Panning to the keyboard and monitor the camera picks up the magnified content on the screen as Stephanae scrolls through Bold Blind Beauty’s website. The camera zooms out to show Stephanae working.

In the bathroom scene, Stephanae is at the sink cleansing her face and putting on her makeup. She uses plastic eyebrow stencils to draw her eyebrows and a thin liner crayon/pencil to line her eyes. The finishing touches include mascara and a dark gray ballcap.

Back at the desk, Stephanae is talking about how vulnerable she feels when she is in an unfamiliar environment. While talking with her hands she gets a little emotional and her voice cracks as she shares what this fear is like.

Outside, Stephanae is getting into her son’s car and we’re headed to a nearby mall. She’s wearing a gray and black raglan shirt, with black capris, ballcap, sneakers, and sunglasses. The next few scenes are taken from inside the car, in a department store with Stephanae walking with her ‘black’ white cane towards and away from the camera, and, looking at items on clothing racks.

In her dining area, Stephanae is opening boxes of Bold Blind Beauty coffee mugs. All of the mugs have Abby (Bold Blind Beauty’s fashion icon) along with a cute saying i.e. “Hey I’m walkin’ Here!” “Relax It’s Only A Cane!” “Blind Chicks With Attitude!”  
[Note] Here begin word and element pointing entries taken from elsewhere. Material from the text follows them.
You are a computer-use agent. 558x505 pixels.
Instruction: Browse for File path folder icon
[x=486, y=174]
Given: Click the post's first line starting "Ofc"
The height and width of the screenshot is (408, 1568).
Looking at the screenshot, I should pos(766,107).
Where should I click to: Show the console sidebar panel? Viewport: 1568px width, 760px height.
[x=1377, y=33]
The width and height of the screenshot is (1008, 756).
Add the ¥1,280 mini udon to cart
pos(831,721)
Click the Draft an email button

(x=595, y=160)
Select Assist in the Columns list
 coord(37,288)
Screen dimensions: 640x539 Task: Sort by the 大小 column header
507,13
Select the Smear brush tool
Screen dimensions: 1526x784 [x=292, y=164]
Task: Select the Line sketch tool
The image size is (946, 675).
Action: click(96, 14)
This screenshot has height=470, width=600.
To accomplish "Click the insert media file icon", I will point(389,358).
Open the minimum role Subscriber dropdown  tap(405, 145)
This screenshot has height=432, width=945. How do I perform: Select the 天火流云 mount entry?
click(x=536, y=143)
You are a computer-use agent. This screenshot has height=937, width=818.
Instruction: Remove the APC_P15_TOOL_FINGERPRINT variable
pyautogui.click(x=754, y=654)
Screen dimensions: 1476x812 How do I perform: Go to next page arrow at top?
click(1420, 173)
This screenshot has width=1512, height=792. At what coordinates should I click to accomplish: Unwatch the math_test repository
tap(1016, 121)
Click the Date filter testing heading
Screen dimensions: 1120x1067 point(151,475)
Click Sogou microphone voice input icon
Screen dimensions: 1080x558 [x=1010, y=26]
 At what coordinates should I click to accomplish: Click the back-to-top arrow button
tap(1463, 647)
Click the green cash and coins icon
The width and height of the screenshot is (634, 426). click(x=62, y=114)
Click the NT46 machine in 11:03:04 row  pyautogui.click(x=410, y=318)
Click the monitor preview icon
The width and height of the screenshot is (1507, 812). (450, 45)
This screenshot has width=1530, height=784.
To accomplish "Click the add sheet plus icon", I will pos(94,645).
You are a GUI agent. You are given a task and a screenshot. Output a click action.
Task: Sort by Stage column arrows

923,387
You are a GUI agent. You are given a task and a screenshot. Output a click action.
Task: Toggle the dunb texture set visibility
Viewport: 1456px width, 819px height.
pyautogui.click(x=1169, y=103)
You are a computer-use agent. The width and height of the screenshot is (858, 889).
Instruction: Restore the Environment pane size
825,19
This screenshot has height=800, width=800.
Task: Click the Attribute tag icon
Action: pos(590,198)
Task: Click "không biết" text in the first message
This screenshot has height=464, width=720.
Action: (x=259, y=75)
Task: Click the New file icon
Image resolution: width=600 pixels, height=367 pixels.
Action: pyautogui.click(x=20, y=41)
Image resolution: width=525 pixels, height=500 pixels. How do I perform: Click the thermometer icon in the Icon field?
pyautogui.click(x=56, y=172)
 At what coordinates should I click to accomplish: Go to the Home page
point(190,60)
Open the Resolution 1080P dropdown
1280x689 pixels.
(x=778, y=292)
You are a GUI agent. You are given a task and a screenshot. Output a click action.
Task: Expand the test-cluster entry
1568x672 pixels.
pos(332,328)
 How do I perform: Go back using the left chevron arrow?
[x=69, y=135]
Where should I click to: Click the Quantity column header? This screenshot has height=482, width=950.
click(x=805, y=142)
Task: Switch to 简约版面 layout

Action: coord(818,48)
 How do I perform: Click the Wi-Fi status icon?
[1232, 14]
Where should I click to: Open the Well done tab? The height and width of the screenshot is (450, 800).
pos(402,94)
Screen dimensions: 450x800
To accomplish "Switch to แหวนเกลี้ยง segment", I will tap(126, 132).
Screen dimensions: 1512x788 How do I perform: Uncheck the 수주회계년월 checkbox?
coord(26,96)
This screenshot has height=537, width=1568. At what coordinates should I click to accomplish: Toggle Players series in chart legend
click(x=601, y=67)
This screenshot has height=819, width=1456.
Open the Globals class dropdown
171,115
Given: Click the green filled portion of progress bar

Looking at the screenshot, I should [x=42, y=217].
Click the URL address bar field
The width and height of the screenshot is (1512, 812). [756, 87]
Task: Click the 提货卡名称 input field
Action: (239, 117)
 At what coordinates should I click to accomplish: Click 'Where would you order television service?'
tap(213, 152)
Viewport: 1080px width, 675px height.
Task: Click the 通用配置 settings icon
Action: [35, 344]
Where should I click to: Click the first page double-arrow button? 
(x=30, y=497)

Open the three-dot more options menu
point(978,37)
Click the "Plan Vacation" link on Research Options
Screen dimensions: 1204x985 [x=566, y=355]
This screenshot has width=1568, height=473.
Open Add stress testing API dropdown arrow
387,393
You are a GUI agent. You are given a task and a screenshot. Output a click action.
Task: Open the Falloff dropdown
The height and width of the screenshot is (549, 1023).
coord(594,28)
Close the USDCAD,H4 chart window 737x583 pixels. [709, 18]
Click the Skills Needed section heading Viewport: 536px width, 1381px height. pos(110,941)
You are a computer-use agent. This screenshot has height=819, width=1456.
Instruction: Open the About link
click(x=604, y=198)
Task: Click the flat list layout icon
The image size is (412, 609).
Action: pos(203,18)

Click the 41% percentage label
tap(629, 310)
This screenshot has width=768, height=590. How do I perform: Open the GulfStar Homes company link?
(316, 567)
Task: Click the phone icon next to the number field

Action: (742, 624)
Closeup of Stephanae sharing her wish for a more inclusive world. “Stripping away the outside and getting to the heart of who we are as people.”

Beauty Buzz & Blog Biz Header Image Description:

The background is half gray and the other half is a photo of a home office. On the gray half is “Beauty Buzz” in white text with a colorful bumblebee at the end of the word. White text on the photo says “Blog Biz.”